2. Clearly define your goal.  If it is to:

  • Give back to society or your community: Seek out non-profit groups or societies dedicated to issues you are passionate about and offer your support in a desired area (i.e. fundraising) or at an event.
  • Gain experience in a specific area or business function (i.e. marketing, human resources, etc): Research local professional associations or groups, attend events and inquire into ways you can get involved. Many will have information on volunteer opportunities right on their website.
  • Learn more about an industry: Get involved with one of the numerous industry associations or sector specific networking groups. Most of these groups offering regular seminars and larger annual events or conferences are small and rely on the support of volunteers to help in the organization, planning and execution.
  • Work at a specific company, like a tech startup: In larger corporations, decisions often flow from the top down through multiple layers and it can be hard to get the attention of a decision maker. If you’re looking to gain real hands-on experience where the results of your efforts cannot go unnoticed, look to a smaller company, like a tech startup and go straight to the source: the entrepreneur.
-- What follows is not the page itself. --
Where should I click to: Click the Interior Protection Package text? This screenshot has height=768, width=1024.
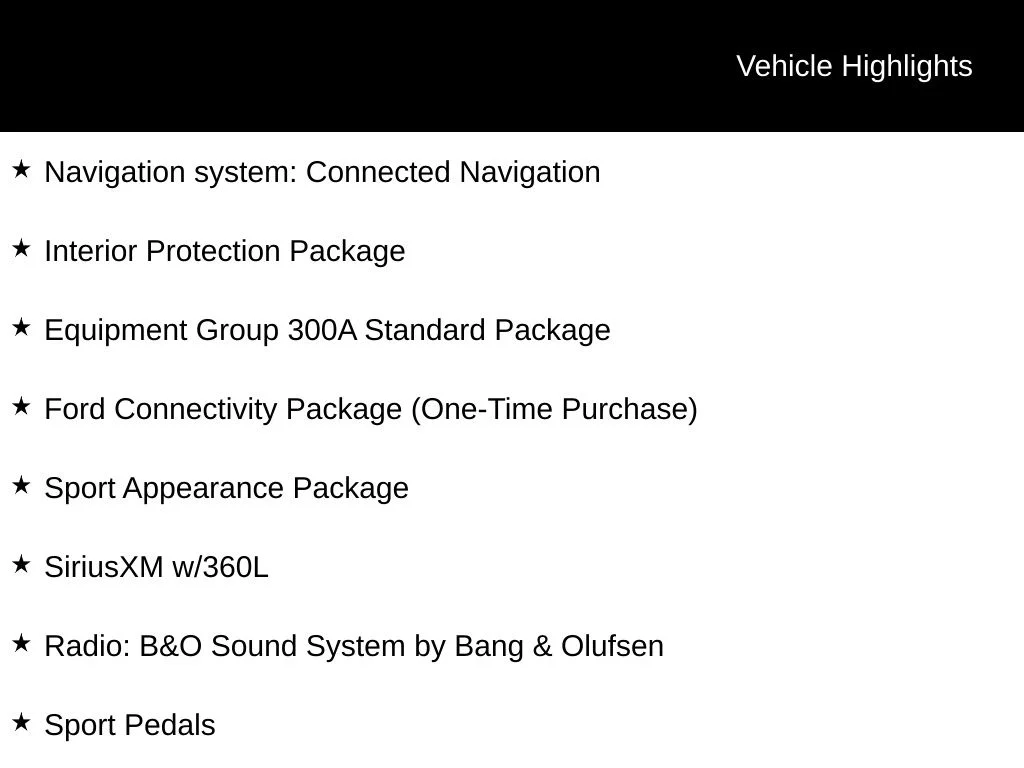click(x=225, y=252)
Entrepreneurs often have limited (or no) budget to hire in the early stages of building their company and often rely on the expertise of interns or volunteers. So if your goal is to transition into a certain industry but you lack relevant work experience, interning part-time at a startup can be a mutually beneficial – you will gain hands on experience that you can add to your resume while making industry contacts, and the startup gets you for free. Learn the ins and outs of a company in its infancy and you never know where you’ll end up when it’s gained a bit of traction.  The possibilities are endless!

(A student in attendance at one of the BCIC-New Ventures Competition business seminars – for free – offered to work as an unpaid intern at a tech company and received responses from more than startups wanting help!)
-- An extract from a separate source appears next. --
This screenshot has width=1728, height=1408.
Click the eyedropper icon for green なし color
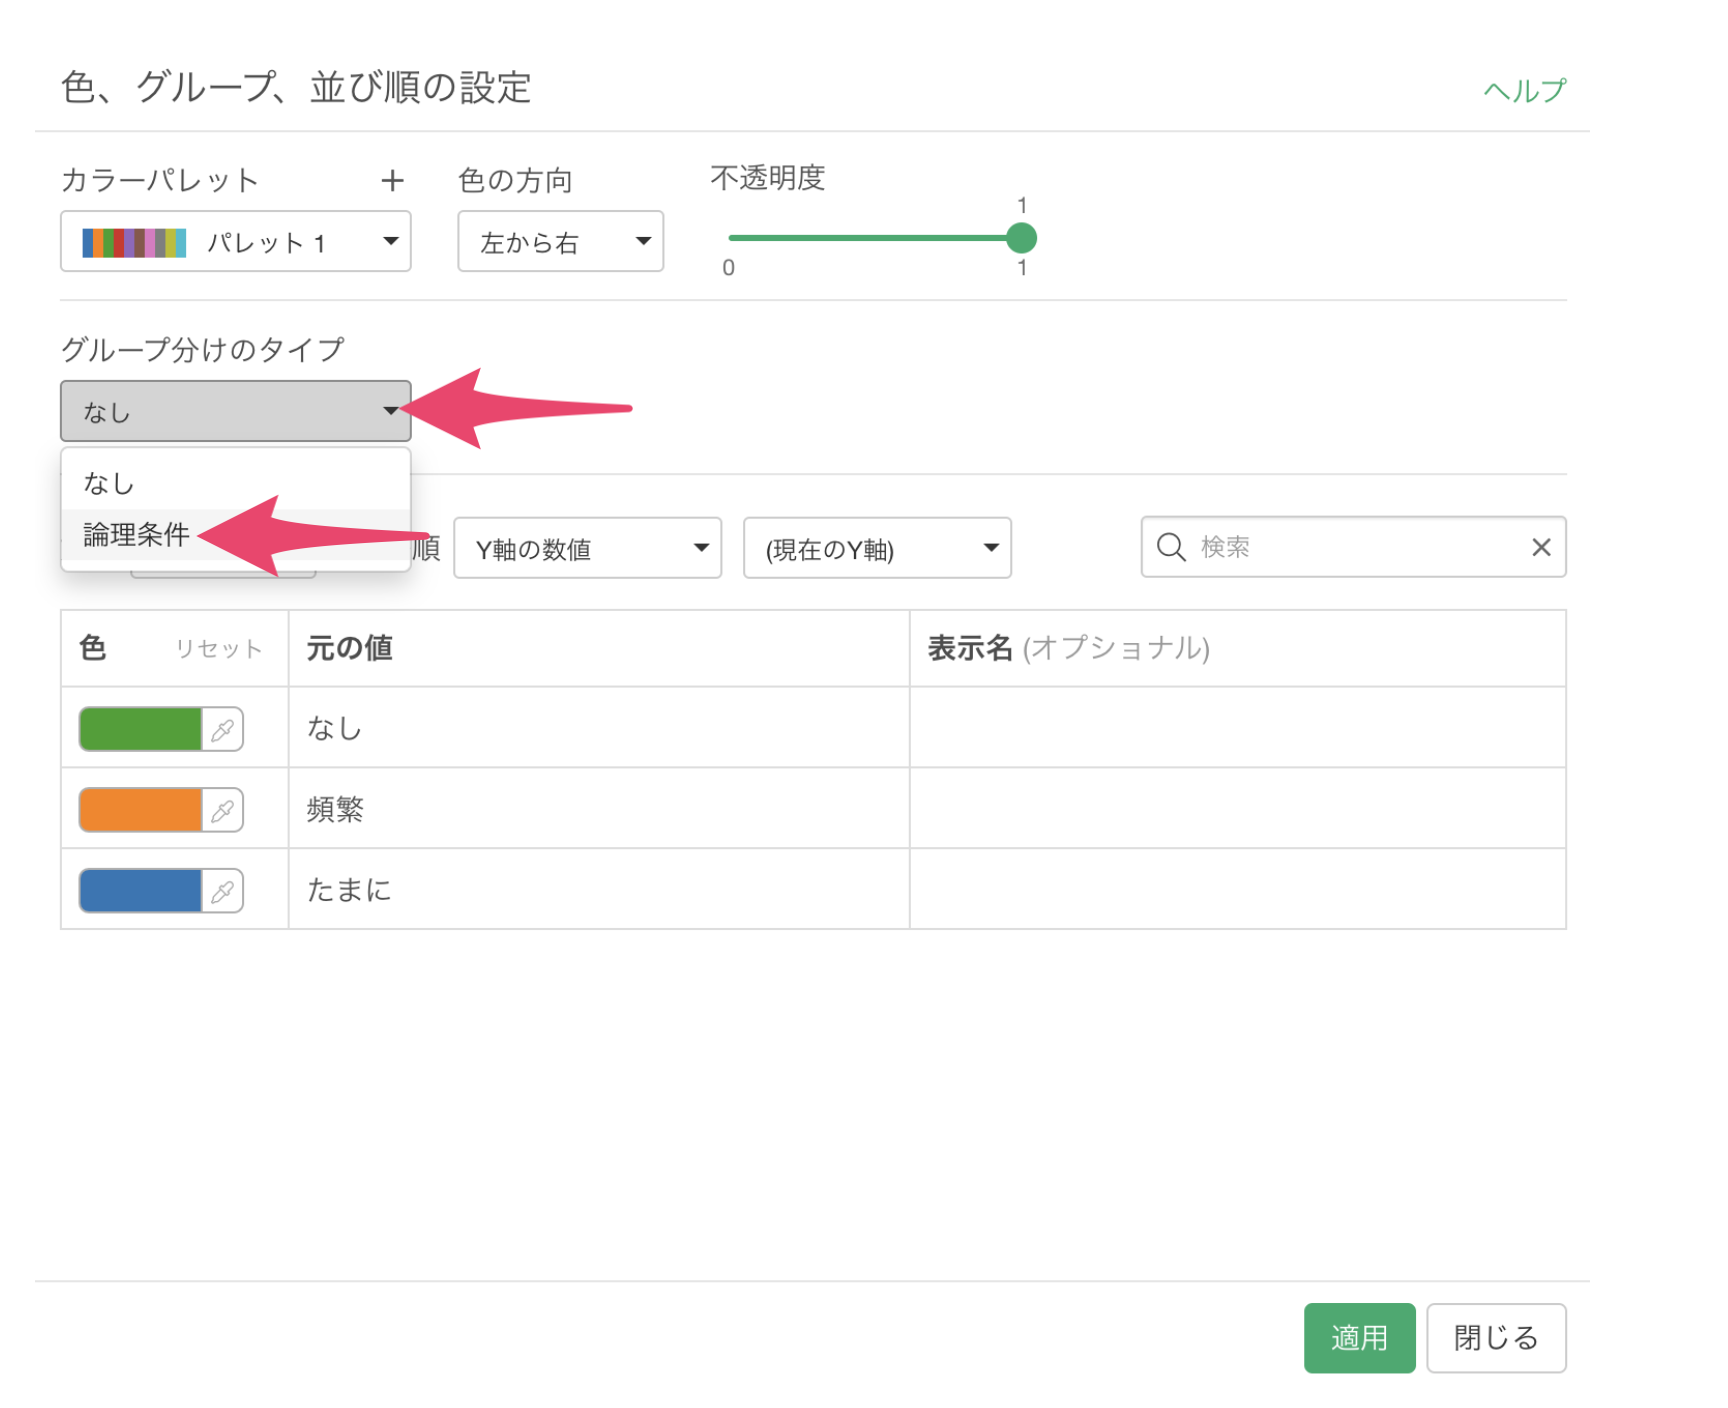point(223,729)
3. Don’t be afraid to reach out

Sometimes emails and phone calls are not enough. Do your research, follow the appropriate social media channels to learn more about what the company, organization or association is doing and find a way to meet face to face. Be prepared to pitch yourself and the value your involvement will bring.  Opportunities are not always advertised. Sometimes one doesn’t know what they need until it is presented to them.

4. Make sure the opportunity you pursue is fulfilling and meets your goal (see #2 above)

We are all busy and volunteering is a time commitment. So before you take on an opportunity, you want to ensure that it will help you to meet the above goals that you have set for yourself. There is no sense in offering help to an individual or group only to let them down or leave without having gained the experience and connections you set out to. Your ultimate goal is to enter into a relationship that will provide a sense of fulfillment.

5. When the event or volunteer opportunity is over, ask for a reference.

A reference is a reference. When your volunteer role or internship is all said and done, request a letter of reference or “recommendation” on LinkedIn.

So with that, what are you waiting for?